Esta introdução histórica, talvez demasiado longa, tem como fonte o livro de Francesco Cesare Casula indicado no fim deste artigo.
Cale dei Gabbiani.
Tal como a história da Sardenha, também a nossa visita à ilha foi bastante atribulada. O nosso voo tinha uma escala em Barcelona, mas uma tempestade nesta cidade, nesse preciso dia, provocou atrasos em inúmeros voos, incluindo o nosso, fazendo com que milhares de pessoas perdessem os voos de ligação programados. Para complicar ainda mais as coisas, três das malas que transportávamos desapareceram, ficando três, dos cinco que viajávamos, sem muda de roupa. Finalmente, face ao elevado número de pessoas em situação idêntica à nossa, os hotéis em Barcelona estavam esgotados, pelo que nos levaram num autocarro para um hotel a uns 100 quilómetros de distância, já muito perto da fronteira com a França, aonde chegámos de madrugada, cansados e desiludidos. Passadas três horas tivemos de acordar (os que conseguiram dormir alguma coisa) para regressarmos ao aeroporto, desta vez num táxi que, dada a confusão gerada (as pessoas que foram no mesmo autocarro para o hotel tinham voos diversificados) tivemos de lutar para apanhar, pois havia outro grupo pretendente (os taxistas só sabiam o número de pessoas que vinham buscar, e a que hora, não tinham nenhuma indicação sobre a identidade dos passageiros). A nossa sorte foi que, em desespero – um de nós era uma criança de ano e meio que um dia antes de viajar tinha ficado doente – nos atirámos para dentro do táxi e nos recusámos a sair… E lá fomos para o aeroporto, sem dormir, sem roupa e sem a certeza de que apanharíamos o avião para Cagliari, pois a distância era longa e teríamos de atravessar a região de Barcelona para chegarmos ao aeroporto, e estava um trânsito monumental. Mas lá conseguimos. As três malas é que teimavam em não aparecer…

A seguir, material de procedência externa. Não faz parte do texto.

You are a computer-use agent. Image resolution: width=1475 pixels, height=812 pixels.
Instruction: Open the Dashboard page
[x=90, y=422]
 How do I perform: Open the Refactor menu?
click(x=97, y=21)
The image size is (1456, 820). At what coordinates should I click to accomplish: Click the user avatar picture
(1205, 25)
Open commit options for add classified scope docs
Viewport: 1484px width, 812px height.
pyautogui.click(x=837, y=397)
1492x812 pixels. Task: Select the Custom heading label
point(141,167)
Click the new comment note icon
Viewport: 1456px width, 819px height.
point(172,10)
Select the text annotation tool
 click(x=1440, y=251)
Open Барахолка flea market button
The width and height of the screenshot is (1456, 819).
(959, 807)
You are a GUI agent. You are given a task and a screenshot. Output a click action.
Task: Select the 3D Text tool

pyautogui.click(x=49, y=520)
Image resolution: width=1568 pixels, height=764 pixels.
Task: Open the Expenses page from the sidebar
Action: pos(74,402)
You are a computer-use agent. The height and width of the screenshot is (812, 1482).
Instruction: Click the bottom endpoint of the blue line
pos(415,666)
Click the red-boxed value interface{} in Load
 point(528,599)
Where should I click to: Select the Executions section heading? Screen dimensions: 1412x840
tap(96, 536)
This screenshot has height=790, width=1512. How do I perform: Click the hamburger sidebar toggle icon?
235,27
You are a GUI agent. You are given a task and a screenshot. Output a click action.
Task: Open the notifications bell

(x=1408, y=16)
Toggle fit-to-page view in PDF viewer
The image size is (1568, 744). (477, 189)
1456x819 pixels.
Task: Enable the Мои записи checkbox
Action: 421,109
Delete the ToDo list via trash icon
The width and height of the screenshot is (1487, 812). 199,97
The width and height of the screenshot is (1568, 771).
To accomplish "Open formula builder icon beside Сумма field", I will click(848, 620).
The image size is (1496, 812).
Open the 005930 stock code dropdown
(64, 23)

Francisco com os seus novos amigos – o cão de salvamento “Arturo” e Gianni Scanu – na Cale dei Gabbiani.
Chegámos assim à Sardenha um dia depois do previsto. O carro que tínhamos previamente alugado já não estava disponível. Tivemos que alugar outro carro, pagando o dobro e perdendo o valor total do aluguer do anterior veículo, que já tínhamos pago. Enfim, lá fomos no nosso carro novo em direção a Baunei, onde alugáramos alojamento, mas antes parámos em Cagliari para comprar alguma roupa, pois três de nós só tínhamos a que trazíamos vestida há muitas horas. Apesar de tudo, quando nos fizemos à estrada íamos animados, com a sensação de que o pior já teria passado. E tínhamos razão. Instalados na nossa casa de Baunei fizemos um spaguetti com carne para o jantar, acompanhado por um vinho branco da Sardenha, que nos souberam divinalmente.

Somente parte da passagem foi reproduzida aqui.